English-Corpora.org

English-Corpora.org



Number of texts: displaying, limiting, and sorting

Note: click on any link on this page to see the corpus data, and then click on the "BACK" image (see left) at the top of the page to come back to this page. Or right click on the link and then "Open link in new tab" (in Chrome; similar in other browsers), and then close that tab after viewing the corpus data.

In addition to seeing the frequency of words and phrases, you can also see the number of texts in which these words and phrases occur, and sort and limit the results by the number of texts.

But why would you want to do this? Well, sometimes there are words or phrases that are limited to just a few texts in the corpus. If those texts weren’t in the corpus, the frequency of the word or phrase might be much lower, or it might not occur at all.

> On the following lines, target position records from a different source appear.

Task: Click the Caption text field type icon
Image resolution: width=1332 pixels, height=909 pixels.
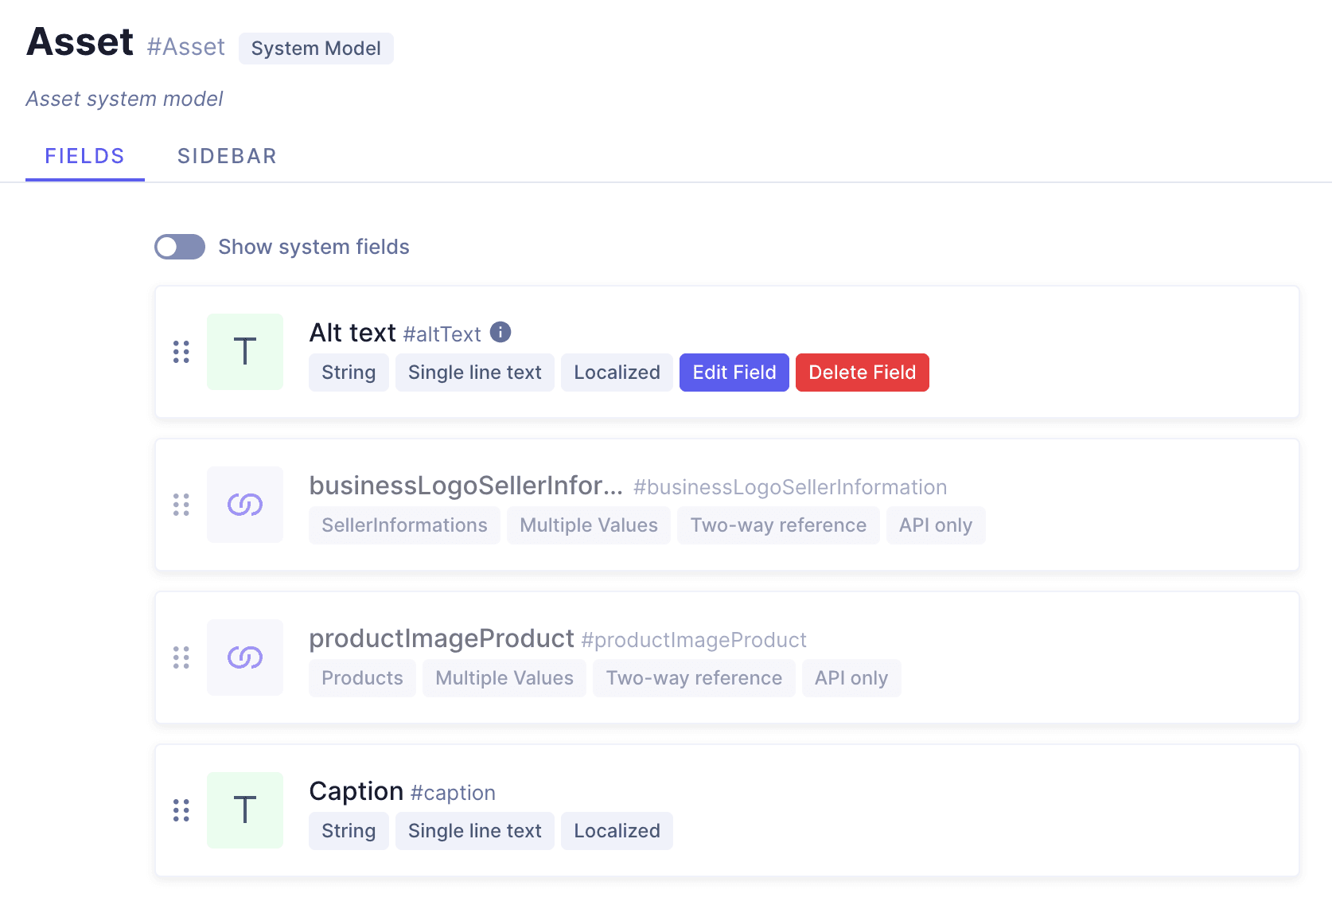Action: [245, 810]
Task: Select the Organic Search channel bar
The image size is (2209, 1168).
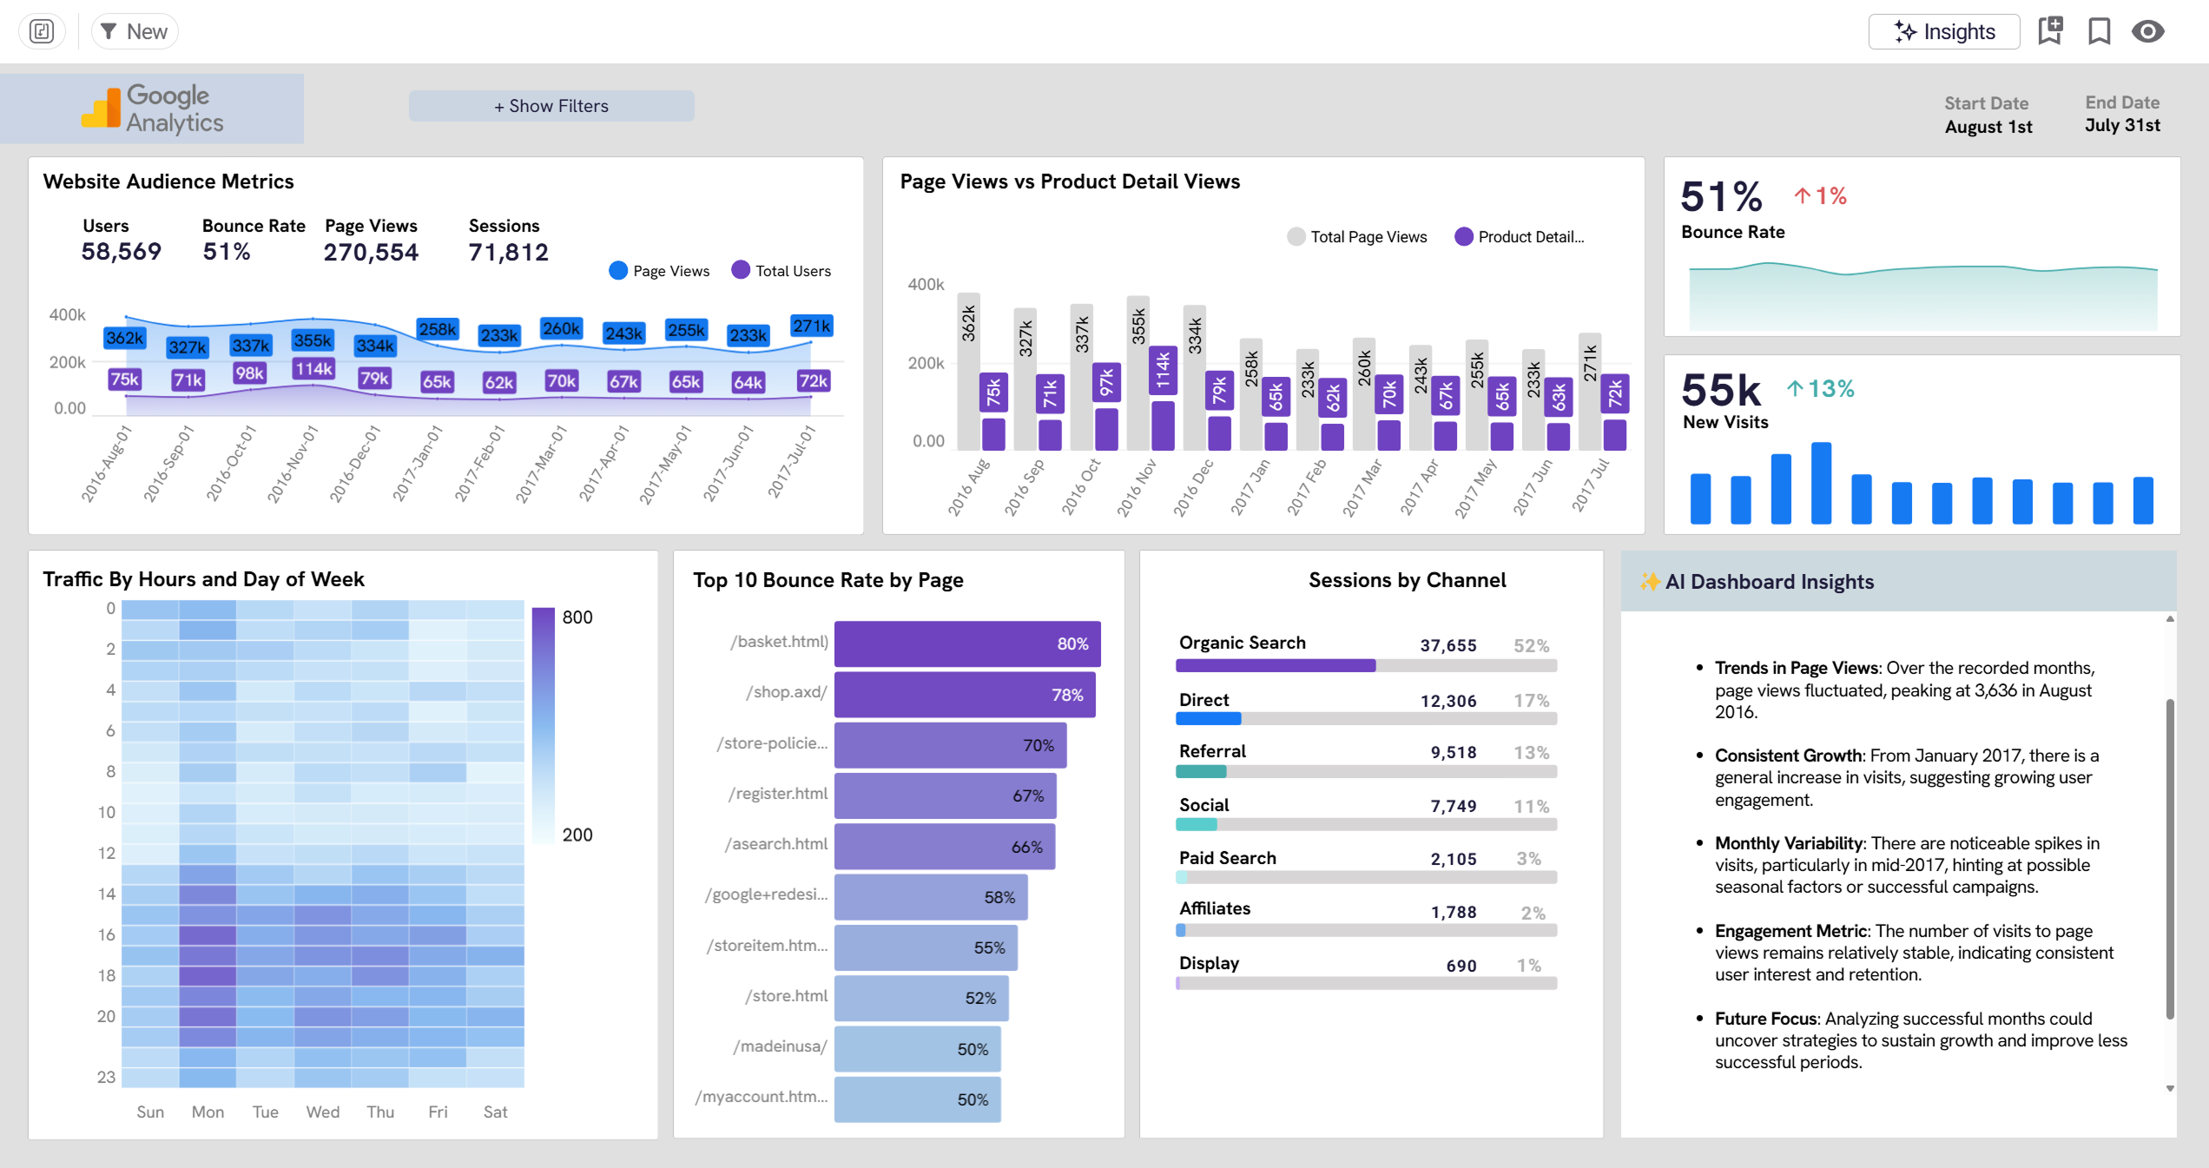Action: click(1276, 664)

For example, consider these results for the search cold NOUN in the COHA corpus (the 475 million word Corpus of Historical American English). Note that the screenshots here come from the LIST view, but you can also see the number of distinct texts in the CHART view, including the number of texts by sub-genre, year, etc.

When you think of nouns that occur with cold, you might think of water, weather, shower, or bath, but probably not mountain or harbor, which are used mainly as place names in a limited number of texts.

This is often seen best in comparisons between one section of the corpus and another. For example, the following are the results for old NOUN in COHA, for the 1970s-2010s (left) and the 1840s-1890s (right). Notice that Old Hurricane only appears in two texts, and Old Sophy and Old Mirabel appear in one text each. (These are tagged as NOUN, but they probably should have been tagged as NAME: proper noun.)

And if we looked at the concordance lines for these phrases, they occur as the names of characters in just the one or two texts, as with Old Hurricane:

In other words, if the corpus didn’t have those few texts, the phrases might not occur in the corpus at all. But for phrases like old sinner (47 tokens in 35 texts) and old scenes (40 tokens in 37 texts), the phrases are spread out more through the entire corpus.


How to do it

 

It is very easy to see the number of texts. In the search form, just click on [Options] and then set [Show # texts] to [YES].

 

You can also sort the results by the number of texts in which they occur -- use [SORT] in the search interface

Perhaps more importantly, you can limit the results to just those words or phrases that occur in at least a certain number of texts. For example, if we set the minimum number of texts to [5], then the results would be the following (notice that Old Hurricane, Old Sophy, and Old Mirabel are no longer there, since they did not occur in at least five texts):

In the results (such as for words with *clean*, below), the number of texts (such as 315 for McLean) is highlighted in red when it is found in a limited number of texts. This is perhaps most useful when we have chosen to see the results by section in the search interface.

Notice that the 33 tokens of MacLean occur in only two texts in the 1860s and only four texts for the 138 tokens in the 1900s. This is pretty good evidence that this is the name of someone who is the focus of discussion in these handful of texts, rather than a word that is spread better throughout the section (such as cleansed or clean-cut).


Concordance display

You can also see information on the number of texts as part of the concordance display (also known as the Keyword in Context display, or KWIC), even if you haven’t chosen to see this in the frequency display. For example:

Finally, you can click on SHOW TEXT ID, which will indicate which entries are from the same text as the previous line (and which are highlighted in red):

All of these features will make it easier for you to see which words and phrases are limited to just a few texts, and which ones are spread more evenly throughout the entire corpus.